Commit Graph

6 Commits

Author SHA1 Message Date
Hannes Laimer
de2ddf940a replication: delete job even if it is disabled
Currently we skip all disabled jobs, also the ones up for deletion,
which does not make sense. This came up in support.

Signed-off-by: Hannes Laimer <h.laimer@proxmox.com>
Link: https://lore.proxmox.com/20250407085138.4653-1-h.laimer@proxmox.com
2025-04-07 14:04:13 +02:00
Dominik Csapak
f1fc7d6c61 ReplicationState: deterministically order replication jobs
if we have multiple jobs for the same vmid with the same schedule,
the last_sync, next_sync and vmid will always be the same, so the order
depends on the order of the $jobs hash (which is random; thanks perl)

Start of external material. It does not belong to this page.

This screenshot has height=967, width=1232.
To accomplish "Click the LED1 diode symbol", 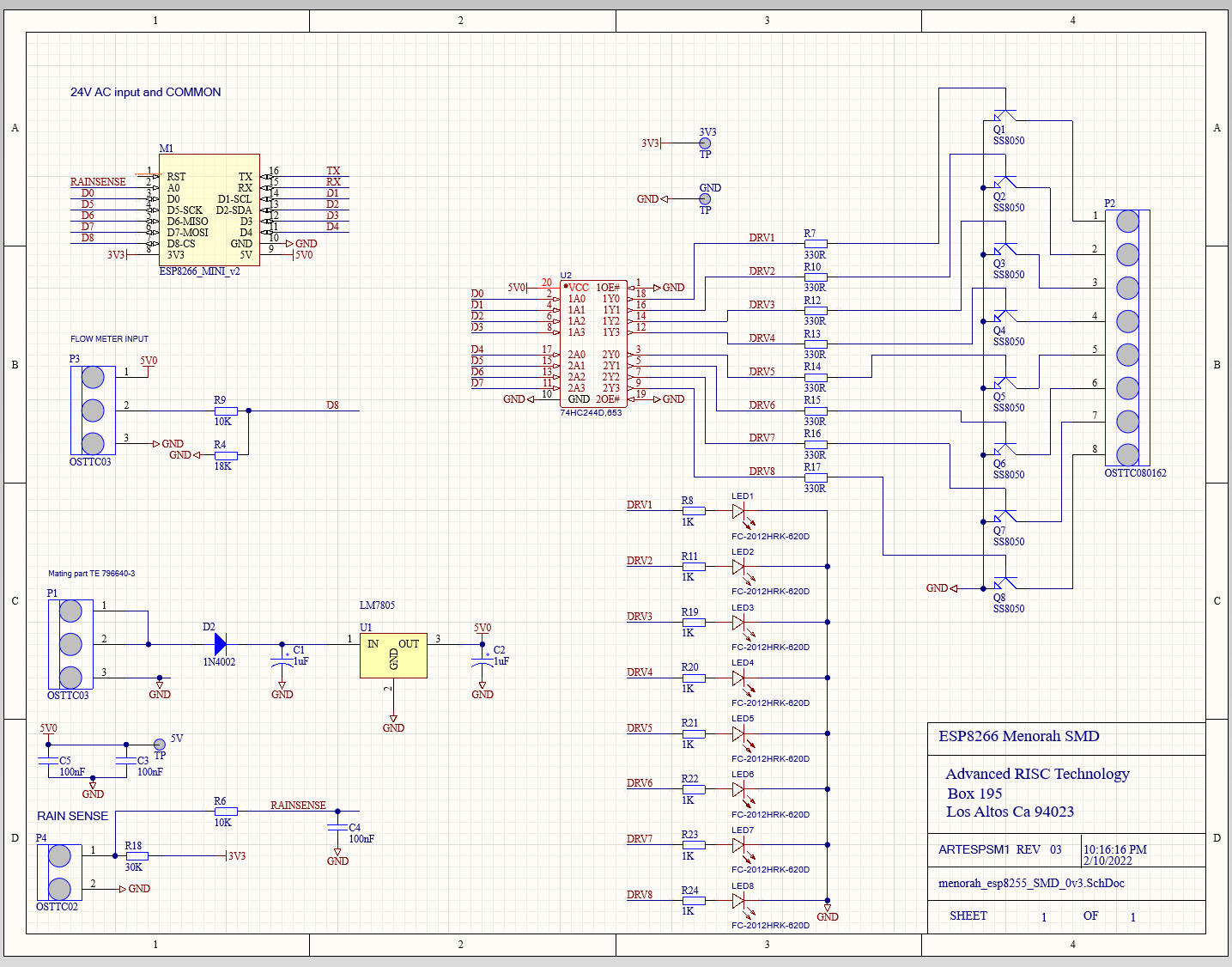I will click(x=738, y=511).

to have a fixed order, take the jobid also into consideration

Signed-off-by: Dominik Csapak <d.csapak@proxmox.com>
Reviewed-by: Fabian Ebner <f.ebner@proxmox.com>
2022-06-08 08:48:04 +02:00
Dominik Csapak
1aa4d844a1 ReplicationState: purge state from non local vms
when running replication, we don't want to keep replication states for
non-local vms. Normally this would not be a problem, since on migration,
we transfer the states anyway, but when the ha-manager steals a vm, it
cannot do that. In that case, having an old state lying around is
harmful, since the code does not expect the state to be out-of-sync
with the actual snapshots on disk.

One such problem is the following:

Replicate vm 100 from node A to node B and C, and activate HA. When node
A dies, it will be relocated to e.g. node B and start replicate from
there. If node B now had an old state lying around for it's sync to node
C, it might delete the common base snapshots of B and C and cannot sync
again.

Deleting the state for all non local guests fixes that issue, since it
always starts fresh, and the potentially existing old state cannot be
valid anyway since we just relocated the vm here (from a dead node).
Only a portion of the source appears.